**Exercise details**
Convert the material from the line containing "Identify the location" through the line containing "(958, 129)." into a two-column CSV headed query_text and answer. Each text goes under query_text and its answer under answer, every field quoted and with line breaks replaced by spaces, and the picture is omitted.

**Data supplied**

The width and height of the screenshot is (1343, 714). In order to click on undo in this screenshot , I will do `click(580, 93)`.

* * *

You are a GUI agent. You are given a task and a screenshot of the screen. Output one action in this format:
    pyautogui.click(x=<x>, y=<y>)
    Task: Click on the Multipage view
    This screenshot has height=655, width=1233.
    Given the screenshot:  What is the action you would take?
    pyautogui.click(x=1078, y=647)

...

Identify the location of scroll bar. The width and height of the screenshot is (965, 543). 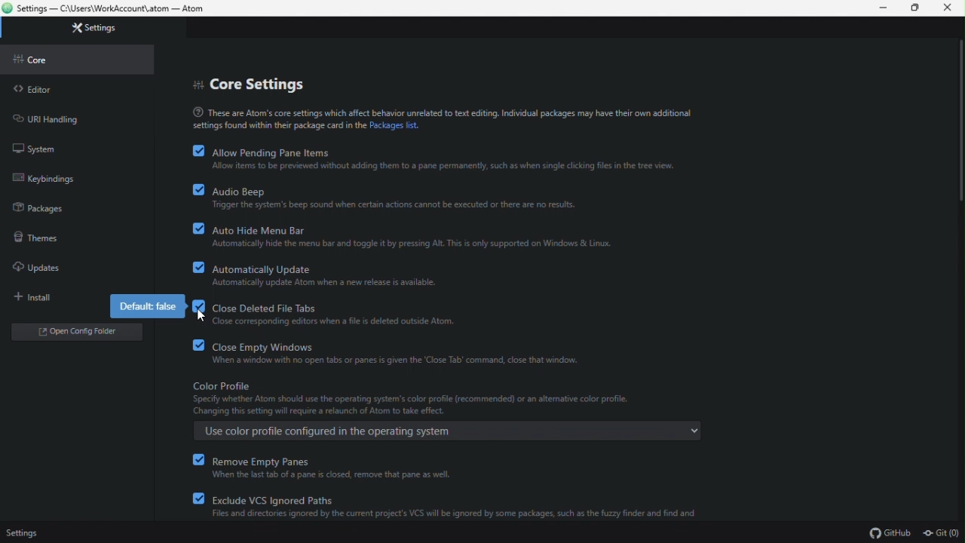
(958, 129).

**The response**
query_text,answer
"Identify the location of scroll bar. The width and height of the screenshot is (965, 543).","(958, 129)."